Required work:
Among the entries below, copy every line that carries the word "toolbar".

##############################

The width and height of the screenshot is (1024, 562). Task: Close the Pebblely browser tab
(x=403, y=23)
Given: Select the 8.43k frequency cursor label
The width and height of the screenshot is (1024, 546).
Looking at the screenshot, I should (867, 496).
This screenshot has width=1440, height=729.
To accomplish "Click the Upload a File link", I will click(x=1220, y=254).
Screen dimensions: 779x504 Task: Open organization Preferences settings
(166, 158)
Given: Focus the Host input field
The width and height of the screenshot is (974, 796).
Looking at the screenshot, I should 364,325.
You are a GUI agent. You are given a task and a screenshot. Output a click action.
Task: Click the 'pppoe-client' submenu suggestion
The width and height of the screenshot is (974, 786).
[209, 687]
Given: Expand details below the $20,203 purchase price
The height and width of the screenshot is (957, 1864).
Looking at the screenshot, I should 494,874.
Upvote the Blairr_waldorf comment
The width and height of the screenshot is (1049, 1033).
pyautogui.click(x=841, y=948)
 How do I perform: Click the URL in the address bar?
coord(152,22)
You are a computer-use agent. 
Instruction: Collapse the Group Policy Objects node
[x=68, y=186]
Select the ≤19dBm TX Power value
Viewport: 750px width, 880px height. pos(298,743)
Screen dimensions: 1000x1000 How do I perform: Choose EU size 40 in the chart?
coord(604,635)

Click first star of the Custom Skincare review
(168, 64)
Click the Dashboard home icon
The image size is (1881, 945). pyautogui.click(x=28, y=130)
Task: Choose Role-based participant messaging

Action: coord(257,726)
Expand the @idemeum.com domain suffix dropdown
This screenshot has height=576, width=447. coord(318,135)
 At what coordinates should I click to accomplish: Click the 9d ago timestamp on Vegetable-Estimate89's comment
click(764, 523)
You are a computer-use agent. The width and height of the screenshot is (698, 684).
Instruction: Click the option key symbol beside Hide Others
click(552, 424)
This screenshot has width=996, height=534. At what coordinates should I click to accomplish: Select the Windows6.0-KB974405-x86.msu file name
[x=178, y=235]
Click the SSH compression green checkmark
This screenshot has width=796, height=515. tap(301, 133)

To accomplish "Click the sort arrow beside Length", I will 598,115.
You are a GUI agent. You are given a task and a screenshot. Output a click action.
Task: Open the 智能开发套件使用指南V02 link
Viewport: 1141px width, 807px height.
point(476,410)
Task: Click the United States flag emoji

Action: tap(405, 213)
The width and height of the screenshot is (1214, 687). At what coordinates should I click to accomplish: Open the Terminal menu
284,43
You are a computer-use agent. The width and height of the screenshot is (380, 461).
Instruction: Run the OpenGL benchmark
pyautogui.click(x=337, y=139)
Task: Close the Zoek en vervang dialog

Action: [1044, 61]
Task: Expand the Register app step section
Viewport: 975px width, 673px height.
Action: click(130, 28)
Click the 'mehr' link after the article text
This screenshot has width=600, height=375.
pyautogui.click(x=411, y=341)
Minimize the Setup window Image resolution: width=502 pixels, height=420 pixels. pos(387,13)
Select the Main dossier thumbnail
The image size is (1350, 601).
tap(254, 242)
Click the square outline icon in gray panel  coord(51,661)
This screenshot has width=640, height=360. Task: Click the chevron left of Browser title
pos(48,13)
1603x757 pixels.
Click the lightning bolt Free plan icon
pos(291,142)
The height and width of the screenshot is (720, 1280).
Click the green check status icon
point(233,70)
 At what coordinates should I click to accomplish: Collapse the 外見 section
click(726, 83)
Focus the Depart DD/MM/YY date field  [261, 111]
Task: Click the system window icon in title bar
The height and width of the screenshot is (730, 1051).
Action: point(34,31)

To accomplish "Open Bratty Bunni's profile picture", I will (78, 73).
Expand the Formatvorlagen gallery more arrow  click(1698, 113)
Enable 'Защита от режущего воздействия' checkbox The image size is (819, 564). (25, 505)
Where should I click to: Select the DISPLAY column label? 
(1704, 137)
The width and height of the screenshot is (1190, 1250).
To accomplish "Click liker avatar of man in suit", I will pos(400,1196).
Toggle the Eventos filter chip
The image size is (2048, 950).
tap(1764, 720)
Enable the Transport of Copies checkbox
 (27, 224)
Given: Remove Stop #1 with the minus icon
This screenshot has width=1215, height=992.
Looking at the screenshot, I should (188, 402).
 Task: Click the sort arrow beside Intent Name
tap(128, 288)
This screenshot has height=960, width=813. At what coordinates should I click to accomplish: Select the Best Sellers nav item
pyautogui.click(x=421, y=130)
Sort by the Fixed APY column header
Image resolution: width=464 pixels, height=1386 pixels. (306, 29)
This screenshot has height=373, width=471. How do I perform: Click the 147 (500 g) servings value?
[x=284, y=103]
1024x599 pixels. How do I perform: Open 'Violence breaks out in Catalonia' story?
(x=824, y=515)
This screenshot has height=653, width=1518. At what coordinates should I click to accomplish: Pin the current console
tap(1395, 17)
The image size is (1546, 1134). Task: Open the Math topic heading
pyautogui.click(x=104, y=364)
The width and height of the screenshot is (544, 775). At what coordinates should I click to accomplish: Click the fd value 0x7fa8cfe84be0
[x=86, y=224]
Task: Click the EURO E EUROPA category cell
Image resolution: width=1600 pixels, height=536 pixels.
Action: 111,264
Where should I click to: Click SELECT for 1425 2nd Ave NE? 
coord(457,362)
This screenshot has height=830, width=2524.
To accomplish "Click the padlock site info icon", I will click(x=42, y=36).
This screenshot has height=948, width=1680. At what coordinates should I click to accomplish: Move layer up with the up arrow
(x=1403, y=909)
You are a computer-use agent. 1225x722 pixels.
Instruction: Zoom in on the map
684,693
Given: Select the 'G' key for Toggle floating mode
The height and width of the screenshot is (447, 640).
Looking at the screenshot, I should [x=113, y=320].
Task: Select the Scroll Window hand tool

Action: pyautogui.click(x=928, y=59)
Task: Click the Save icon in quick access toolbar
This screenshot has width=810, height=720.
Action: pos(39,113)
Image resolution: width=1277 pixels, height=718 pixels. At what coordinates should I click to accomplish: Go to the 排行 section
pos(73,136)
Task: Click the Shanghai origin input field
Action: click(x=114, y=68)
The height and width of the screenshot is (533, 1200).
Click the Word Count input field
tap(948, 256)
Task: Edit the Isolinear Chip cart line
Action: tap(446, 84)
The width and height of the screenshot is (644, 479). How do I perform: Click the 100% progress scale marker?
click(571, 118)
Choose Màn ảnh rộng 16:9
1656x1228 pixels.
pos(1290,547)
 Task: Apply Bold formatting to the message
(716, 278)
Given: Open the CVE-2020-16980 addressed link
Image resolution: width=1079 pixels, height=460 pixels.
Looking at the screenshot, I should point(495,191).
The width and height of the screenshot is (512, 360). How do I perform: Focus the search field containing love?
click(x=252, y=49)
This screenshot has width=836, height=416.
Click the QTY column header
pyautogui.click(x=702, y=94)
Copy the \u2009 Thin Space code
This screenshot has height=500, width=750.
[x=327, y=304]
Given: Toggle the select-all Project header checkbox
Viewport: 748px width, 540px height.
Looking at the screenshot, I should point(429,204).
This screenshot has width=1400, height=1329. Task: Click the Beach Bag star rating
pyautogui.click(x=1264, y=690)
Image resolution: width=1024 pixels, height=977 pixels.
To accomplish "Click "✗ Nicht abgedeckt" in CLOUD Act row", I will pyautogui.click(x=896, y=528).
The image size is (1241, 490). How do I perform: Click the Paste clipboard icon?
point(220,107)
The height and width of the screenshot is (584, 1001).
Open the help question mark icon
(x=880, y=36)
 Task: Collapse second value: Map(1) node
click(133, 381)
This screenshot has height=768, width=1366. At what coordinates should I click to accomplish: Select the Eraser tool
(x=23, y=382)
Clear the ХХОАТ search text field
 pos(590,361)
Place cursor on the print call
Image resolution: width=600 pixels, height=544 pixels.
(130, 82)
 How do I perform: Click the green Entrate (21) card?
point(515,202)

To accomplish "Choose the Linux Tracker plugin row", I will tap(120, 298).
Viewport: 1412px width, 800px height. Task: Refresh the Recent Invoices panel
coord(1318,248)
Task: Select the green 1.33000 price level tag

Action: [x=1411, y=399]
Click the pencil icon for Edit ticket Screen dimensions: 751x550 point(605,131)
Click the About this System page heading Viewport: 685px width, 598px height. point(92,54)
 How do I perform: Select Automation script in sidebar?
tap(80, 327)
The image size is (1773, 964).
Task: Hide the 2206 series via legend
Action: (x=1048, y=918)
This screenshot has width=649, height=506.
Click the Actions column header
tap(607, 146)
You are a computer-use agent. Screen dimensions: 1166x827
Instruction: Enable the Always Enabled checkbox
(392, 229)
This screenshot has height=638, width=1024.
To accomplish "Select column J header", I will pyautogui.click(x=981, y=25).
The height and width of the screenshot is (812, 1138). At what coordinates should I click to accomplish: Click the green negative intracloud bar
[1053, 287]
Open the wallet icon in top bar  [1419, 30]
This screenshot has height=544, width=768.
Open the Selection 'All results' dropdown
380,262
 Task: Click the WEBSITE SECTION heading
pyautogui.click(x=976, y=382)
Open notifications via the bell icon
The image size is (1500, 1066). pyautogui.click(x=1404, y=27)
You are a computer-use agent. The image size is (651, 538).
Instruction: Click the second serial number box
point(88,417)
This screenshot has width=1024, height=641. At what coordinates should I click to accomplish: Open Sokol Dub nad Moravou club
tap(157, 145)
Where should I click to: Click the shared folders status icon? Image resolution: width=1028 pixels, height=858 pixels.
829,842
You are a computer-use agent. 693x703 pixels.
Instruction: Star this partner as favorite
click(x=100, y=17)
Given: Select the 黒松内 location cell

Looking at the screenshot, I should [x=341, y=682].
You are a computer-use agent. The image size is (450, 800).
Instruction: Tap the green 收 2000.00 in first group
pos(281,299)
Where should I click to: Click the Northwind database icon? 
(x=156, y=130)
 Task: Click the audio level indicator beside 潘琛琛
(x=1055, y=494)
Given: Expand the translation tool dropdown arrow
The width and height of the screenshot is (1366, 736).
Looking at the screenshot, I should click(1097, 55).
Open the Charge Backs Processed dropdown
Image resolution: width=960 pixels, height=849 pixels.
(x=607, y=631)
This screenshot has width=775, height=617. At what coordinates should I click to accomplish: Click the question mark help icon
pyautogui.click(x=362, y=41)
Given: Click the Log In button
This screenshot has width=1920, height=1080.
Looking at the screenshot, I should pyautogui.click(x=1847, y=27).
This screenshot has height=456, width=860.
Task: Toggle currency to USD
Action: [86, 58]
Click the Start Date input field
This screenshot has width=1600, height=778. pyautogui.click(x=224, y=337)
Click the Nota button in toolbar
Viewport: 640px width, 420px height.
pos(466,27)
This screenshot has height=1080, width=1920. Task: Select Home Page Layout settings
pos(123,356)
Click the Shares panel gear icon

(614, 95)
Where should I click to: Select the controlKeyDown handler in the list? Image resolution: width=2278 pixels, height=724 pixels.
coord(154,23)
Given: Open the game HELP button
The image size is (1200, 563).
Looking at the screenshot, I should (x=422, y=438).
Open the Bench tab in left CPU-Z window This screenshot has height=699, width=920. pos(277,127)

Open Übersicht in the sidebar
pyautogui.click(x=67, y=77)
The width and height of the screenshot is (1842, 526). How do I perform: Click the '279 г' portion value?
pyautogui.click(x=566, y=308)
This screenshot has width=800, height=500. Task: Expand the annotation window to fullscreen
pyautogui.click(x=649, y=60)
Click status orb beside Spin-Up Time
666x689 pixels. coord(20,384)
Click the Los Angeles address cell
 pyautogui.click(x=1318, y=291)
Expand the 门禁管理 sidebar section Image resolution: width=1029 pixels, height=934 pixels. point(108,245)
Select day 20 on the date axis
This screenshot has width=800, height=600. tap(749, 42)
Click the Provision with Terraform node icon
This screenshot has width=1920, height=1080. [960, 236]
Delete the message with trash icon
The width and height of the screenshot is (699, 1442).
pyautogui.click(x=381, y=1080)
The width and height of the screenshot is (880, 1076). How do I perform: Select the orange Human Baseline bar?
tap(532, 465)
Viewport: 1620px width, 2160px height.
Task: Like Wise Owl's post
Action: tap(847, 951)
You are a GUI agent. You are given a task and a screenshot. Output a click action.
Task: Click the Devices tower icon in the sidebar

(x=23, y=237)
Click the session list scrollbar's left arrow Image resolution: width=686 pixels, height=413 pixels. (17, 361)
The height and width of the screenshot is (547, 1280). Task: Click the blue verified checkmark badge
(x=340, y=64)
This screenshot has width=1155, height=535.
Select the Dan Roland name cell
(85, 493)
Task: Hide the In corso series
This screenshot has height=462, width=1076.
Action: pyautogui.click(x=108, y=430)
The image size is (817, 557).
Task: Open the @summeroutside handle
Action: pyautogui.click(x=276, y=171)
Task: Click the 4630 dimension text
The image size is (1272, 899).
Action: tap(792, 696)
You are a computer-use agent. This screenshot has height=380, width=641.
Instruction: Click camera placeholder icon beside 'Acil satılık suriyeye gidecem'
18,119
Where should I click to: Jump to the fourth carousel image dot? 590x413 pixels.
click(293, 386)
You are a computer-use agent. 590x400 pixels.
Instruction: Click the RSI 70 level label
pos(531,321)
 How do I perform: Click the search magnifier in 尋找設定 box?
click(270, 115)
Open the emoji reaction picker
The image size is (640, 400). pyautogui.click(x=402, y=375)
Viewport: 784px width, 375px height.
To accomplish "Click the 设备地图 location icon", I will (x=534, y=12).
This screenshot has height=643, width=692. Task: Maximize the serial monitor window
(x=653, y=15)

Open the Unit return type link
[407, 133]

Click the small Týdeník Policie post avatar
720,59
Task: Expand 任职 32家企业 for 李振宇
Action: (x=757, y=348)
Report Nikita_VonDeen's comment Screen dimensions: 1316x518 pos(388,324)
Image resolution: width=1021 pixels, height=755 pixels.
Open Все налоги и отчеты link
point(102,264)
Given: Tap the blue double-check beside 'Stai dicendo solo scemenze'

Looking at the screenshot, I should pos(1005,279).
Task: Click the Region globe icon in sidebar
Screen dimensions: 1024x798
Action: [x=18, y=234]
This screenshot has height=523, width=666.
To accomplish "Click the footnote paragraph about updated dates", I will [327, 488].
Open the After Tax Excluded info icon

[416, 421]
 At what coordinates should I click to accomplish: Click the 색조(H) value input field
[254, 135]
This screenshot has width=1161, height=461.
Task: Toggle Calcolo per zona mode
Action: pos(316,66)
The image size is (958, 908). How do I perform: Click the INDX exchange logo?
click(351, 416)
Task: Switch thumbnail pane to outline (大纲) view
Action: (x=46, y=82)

##############################

Solution to this task:
Task: Click the Save icon in quick access toolbar
Click the Nota button in toolbar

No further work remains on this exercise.